The streets of Harare were flooding with celebrations after Zimbabwean president Robert Mugabe resigned on Tuesday. The optimism on display is rather strange. Mugabe has been responsible for the economic misery of a country and the repression of political freedoms there. But responsibility for that must – in all fairness – be shared at the very least by 93-year-old Mugabe’s closest advisers. It is here that all the optimism must be dampened. Power has been transferred – via a military intervention – to Mugabe’s former right-hand man, Emmerson Mnangagwa, himself on the wrong side of the eight decade of his life. But it is not his age that is at issue. Mnangagwa is hardly a symbol of hope. In fact, he can be seen as a symbol of some of the worst excesses of the Mugabe regime. One of Mugabe’s old comrades from the liberation war that led to Zimbabwe’s independence, Mnangagwa was and is a key figure within Mugabe’s party, ZANU-PF. He has also served as the country’s spy chief and was vice president until Mugabe’s wife Grace ousted him two weeks ago in a Machiavellian manoeuvre that very evidently backfired. He escaped to South Africa while his close connections in the Zimbabwe Defence Forces orchestrated a military intervention.

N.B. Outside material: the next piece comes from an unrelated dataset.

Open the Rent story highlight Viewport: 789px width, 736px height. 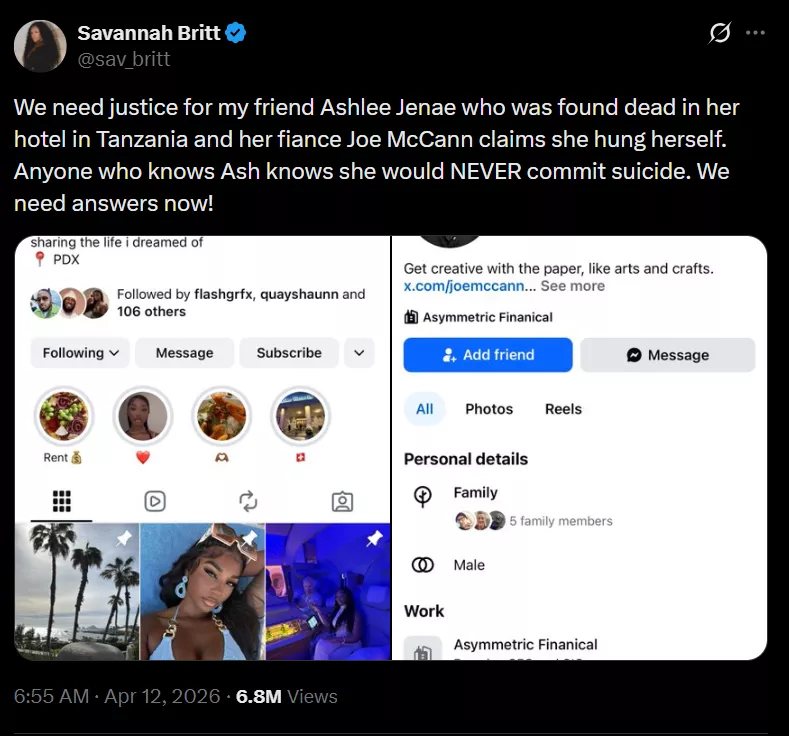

The ZDF intervention – a bit too guarded to be called a direct military coup – was not about getting rid of Robert Mugabe. It is an ouster, but the aim is not to seize power for the military, but to transfer power to another member of the ruling ZANU-PF. Power is being kept within the narrow elite that has ruled Zimbabwe over the past decades. In the absence of any concrete progress on a unity government, which includes the opposition, there is little real change that can be expected. The Zimbabwe economy has been on the brink of collapse amidst sanctions since the early 2000s. The currency crisis in the country is only the tip of the iceberg. The country is trying to run on a mix of US dollars and Zimbabwe bonds,

both of which barely exist in the formal market. This is not an easy problem to fix. And Mnangagwa’s promise of job creation itself makes little sense without a fix to the currency question. It is a strange world now for Zimbabweans. No longer having his shadow over them is perhaps enough to give them hope. There was much to admire about Mugabe once; but there was also much more to despise. Knowing when to let go of power is an art, one that Mugabe never understood. At the end, Mugabe became a symbol for all that has become stale in Zimbabwe. The removal of that symbol might usher in more substantial change sooner than we might expect. Elections are scheduled for next year.